→ Exercise description: For each line of the listing that holds "computer", show the full line.

→ Data in this exercise:
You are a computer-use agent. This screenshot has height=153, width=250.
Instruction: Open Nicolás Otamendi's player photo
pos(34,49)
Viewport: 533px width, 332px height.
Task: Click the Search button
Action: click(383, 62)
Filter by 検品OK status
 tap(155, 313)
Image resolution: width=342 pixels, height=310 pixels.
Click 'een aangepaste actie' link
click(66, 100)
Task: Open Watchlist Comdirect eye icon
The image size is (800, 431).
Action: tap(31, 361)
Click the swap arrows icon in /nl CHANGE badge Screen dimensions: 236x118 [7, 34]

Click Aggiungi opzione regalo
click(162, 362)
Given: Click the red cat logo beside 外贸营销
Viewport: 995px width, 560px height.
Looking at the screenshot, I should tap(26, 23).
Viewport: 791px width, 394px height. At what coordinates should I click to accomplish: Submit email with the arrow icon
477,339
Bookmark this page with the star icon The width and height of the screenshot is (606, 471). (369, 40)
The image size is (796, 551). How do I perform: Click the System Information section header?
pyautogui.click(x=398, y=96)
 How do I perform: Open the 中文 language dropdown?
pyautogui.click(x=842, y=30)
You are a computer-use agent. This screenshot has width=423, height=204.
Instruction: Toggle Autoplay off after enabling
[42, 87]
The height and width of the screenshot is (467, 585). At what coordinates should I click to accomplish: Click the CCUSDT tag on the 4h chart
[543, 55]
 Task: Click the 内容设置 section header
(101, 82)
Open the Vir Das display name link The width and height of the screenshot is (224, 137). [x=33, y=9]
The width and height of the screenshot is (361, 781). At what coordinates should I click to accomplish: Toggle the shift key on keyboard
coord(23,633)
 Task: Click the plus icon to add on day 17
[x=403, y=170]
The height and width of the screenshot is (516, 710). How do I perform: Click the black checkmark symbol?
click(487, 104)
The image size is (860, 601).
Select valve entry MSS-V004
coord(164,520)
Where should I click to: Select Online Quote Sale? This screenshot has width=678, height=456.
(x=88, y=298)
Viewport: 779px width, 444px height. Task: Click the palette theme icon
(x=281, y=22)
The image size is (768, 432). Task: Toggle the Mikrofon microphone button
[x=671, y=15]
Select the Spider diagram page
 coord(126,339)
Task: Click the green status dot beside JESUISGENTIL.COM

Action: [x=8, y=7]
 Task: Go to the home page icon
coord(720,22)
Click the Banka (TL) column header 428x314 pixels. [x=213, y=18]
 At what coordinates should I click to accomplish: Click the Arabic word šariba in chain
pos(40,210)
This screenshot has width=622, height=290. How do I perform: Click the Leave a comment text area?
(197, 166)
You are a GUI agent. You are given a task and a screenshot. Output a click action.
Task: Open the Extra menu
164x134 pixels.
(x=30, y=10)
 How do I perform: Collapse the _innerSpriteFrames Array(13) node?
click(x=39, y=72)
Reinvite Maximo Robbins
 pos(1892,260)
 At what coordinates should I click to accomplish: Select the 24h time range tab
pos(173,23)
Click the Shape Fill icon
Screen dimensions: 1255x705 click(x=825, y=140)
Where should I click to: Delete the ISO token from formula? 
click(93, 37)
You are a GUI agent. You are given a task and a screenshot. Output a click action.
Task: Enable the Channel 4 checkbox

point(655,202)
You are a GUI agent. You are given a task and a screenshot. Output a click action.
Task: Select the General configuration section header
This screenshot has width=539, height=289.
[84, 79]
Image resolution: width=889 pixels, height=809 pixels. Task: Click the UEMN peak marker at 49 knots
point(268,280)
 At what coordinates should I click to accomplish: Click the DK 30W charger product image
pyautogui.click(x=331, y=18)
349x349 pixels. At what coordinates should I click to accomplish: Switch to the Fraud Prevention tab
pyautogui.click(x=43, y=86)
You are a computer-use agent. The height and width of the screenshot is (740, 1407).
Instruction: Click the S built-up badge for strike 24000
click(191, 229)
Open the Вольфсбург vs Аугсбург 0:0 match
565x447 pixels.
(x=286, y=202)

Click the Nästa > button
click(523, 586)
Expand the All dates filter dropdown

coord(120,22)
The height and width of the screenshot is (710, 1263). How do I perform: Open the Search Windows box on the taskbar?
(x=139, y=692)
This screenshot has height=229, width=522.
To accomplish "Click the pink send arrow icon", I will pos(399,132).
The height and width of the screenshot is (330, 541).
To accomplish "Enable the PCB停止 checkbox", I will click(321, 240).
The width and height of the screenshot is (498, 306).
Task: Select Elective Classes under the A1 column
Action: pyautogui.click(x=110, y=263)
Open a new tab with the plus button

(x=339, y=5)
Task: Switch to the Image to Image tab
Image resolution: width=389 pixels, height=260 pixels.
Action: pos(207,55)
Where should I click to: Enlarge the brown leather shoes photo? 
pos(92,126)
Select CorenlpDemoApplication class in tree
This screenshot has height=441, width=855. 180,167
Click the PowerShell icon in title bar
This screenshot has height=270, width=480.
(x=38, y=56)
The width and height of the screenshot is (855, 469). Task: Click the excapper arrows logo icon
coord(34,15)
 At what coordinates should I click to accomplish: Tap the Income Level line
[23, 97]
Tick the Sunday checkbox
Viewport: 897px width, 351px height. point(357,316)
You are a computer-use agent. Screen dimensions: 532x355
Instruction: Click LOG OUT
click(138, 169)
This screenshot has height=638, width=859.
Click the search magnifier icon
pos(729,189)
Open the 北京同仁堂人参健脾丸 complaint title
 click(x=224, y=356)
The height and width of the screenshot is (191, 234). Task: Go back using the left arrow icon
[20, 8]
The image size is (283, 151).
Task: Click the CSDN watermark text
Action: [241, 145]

→ Result of this task:
You are a computer-use agent. This screenshot has height=153, width=250.
You are a computer-use agent. This screenshot has width=423, height=204.
You are a computer-use agent. The height and width of the screenshot is (740, 1407).
You are a computer-use agent. Screen dimensions: 532x355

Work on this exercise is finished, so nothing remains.